Just over a week ago, Hertz stunned the automotive world by announcing it had placed an unprecedented order for 100,000 electric vehicles from Tesla, to be delivered over the next 14 months. The news sent both companies’ share prices soaring by over 10%, and ultimately helped push Tesla’s overall value above $1 trillion.
But gravity kicked in Tuesday, after Tesla CEO Elon Musk said (on Twitter, naturally) that “no contract has been signed yet.” Musk also stressed that the Hertz deal “has zero effect on our economics,” owing to demand for Teslas already hugely outstripping production. “We will only sell cars to Hertz for the same margin as to consumers,” he wrote.
That latter fact could even be seen as a positive, given that fleet purchases tend to include big discounts. Nonetheless, Tesla’s stock fell by over 4% in premarket trading, and Hertz’s was down around 7%.
However, in an emailed statement, Hertz doubled down on last week’s announcement.
“As we announced last week, Hertz has made an initial order of 100,000 Tesla electric vehicles and is investing in new EV charging infrastructure across the company’s global operations,” the company said Tuesday. “Deliveries of the Teslas already have started.
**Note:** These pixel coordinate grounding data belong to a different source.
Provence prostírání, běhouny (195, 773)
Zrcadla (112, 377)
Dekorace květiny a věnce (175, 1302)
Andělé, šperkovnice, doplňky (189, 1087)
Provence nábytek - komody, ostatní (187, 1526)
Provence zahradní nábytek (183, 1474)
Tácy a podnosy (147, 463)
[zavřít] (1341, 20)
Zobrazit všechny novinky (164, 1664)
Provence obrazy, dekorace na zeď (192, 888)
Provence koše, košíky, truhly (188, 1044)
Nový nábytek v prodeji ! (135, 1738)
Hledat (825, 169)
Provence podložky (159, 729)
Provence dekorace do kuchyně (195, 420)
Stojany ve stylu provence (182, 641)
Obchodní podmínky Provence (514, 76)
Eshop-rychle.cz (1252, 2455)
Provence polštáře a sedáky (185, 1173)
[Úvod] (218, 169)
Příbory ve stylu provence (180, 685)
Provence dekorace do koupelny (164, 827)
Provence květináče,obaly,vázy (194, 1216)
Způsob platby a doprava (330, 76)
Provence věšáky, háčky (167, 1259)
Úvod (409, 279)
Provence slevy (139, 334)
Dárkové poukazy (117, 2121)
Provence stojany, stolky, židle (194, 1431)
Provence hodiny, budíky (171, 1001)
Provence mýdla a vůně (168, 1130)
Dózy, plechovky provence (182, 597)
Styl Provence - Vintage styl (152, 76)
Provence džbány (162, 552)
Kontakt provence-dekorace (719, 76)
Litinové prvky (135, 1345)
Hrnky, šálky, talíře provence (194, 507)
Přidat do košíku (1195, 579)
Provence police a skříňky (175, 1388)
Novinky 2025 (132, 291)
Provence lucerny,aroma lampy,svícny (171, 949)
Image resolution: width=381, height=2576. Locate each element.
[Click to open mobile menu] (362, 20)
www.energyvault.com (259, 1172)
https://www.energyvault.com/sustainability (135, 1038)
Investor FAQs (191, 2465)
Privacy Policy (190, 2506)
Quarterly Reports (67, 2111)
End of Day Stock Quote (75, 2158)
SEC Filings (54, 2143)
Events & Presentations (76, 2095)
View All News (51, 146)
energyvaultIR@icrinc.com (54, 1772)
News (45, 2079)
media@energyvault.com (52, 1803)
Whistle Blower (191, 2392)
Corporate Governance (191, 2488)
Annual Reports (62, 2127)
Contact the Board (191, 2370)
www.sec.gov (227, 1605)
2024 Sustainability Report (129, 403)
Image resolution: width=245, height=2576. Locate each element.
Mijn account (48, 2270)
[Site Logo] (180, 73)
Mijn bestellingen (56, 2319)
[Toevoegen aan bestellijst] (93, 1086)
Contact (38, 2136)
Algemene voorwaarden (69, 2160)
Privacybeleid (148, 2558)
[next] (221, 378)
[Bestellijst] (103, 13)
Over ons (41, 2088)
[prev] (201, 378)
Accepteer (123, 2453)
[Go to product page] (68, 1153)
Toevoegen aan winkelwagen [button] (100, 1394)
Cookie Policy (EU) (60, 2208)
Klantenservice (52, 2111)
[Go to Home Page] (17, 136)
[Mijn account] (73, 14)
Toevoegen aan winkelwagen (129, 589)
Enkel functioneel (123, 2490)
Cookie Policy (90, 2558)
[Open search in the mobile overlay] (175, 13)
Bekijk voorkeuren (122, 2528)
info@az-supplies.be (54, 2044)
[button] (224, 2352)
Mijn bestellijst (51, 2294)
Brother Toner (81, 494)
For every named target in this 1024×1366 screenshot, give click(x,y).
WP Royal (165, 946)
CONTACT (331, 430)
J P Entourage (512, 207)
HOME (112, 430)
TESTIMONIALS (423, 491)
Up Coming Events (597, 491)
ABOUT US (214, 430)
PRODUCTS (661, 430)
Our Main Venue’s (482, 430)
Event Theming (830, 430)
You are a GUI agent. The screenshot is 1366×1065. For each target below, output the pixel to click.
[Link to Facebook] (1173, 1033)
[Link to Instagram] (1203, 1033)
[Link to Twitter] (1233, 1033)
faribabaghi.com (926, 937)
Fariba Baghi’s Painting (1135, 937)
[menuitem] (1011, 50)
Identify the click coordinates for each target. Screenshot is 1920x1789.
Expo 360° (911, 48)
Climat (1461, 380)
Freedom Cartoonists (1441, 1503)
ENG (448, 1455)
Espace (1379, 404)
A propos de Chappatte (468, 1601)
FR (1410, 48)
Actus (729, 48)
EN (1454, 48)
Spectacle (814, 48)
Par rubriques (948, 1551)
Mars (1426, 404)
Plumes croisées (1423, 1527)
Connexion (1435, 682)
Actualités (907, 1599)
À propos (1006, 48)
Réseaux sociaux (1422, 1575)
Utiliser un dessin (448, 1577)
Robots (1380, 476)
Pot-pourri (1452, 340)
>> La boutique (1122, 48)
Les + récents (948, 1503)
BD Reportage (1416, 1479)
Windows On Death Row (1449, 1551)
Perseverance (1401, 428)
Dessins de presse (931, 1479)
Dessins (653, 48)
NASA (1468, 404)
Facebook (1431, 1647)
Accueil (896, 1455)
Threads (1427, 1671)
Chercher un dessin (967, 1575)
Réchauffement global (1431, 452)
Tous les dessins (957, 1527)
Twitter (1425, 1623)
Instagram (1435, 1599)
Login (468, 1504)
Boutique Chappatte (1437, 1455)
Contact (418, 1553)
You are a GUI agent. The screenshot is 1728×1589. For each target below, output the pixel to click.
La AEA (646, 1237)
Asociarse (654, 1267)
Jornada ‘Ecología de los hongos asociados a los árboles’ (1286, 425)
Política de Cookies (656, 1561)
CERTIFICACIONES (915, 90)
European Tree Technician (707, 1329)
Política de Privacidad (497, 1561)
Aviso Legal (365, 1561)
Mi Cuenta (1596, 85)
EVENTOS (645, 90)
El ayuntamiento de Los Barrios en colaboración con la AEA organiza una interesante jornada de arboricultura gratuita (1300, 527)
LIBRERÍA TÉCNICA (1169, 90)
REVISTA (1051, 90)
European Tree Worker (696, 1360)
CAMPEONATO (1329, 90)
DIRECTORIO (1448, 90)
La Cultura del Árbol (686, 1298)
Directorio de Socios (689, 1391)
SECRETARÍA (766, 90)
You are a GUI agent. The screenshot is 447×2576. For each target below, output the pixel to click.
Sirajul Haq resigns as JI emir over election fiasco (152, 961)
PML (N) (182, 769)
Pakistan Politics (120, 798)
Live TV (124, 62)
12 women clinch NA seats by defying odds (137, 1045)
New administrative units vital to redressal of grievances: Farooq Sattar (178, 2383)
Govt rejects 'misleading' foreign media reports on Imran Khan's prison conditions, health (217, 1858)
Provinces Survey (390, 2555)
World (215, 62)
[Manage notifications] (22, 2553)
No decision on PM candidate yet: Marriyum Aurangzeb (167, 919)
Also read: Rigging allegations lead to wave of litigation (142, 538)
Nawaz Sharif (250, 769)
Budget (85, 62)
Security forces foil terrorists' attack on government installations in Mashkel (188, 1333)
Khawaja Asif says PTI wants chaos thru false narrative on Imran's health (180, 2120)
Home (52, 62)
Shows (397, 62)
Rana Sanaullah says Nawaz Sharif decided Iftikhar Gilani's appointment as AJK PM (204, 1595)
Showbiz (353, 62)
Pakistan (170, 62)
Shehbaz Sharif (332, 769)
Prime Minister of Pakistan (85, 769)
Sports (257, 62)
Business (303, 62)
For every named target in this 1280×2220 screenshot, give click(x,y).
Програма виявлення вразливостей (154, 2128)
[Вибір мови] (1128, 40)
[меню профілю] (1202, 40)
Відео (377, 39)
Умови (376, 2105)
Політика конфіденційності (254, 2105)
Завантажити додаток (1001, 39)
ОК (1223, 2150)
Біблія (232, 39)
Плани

We are seeing very strong early demand for Teslas in our rental fleet, which reflects market demand for Tesla vehicles.”
The rental giant emerged from Chapter 11 bankruptcy in June, with restructuring and fresh equity capital having slashed its debt levels by 80%. Its entry into Chapter 11 last year saw Hertz become a so-called meme stock, with retail investors betting on a stronger reemergence.
The drop in Tesla’s share price is unlikely to be related purely to Musk’s Hertz tweet. It also comes just after Tesla had to issue a recall for nearly 3,000 Model Y and Model 3 vehicles, owing to a suspension issue. And, as some have theorized, Tesla’s 18% ascent over the past five days may have simply prompted investors to take profits—some of Tesla’s current and former board members reportedly cashed in last Wednesday.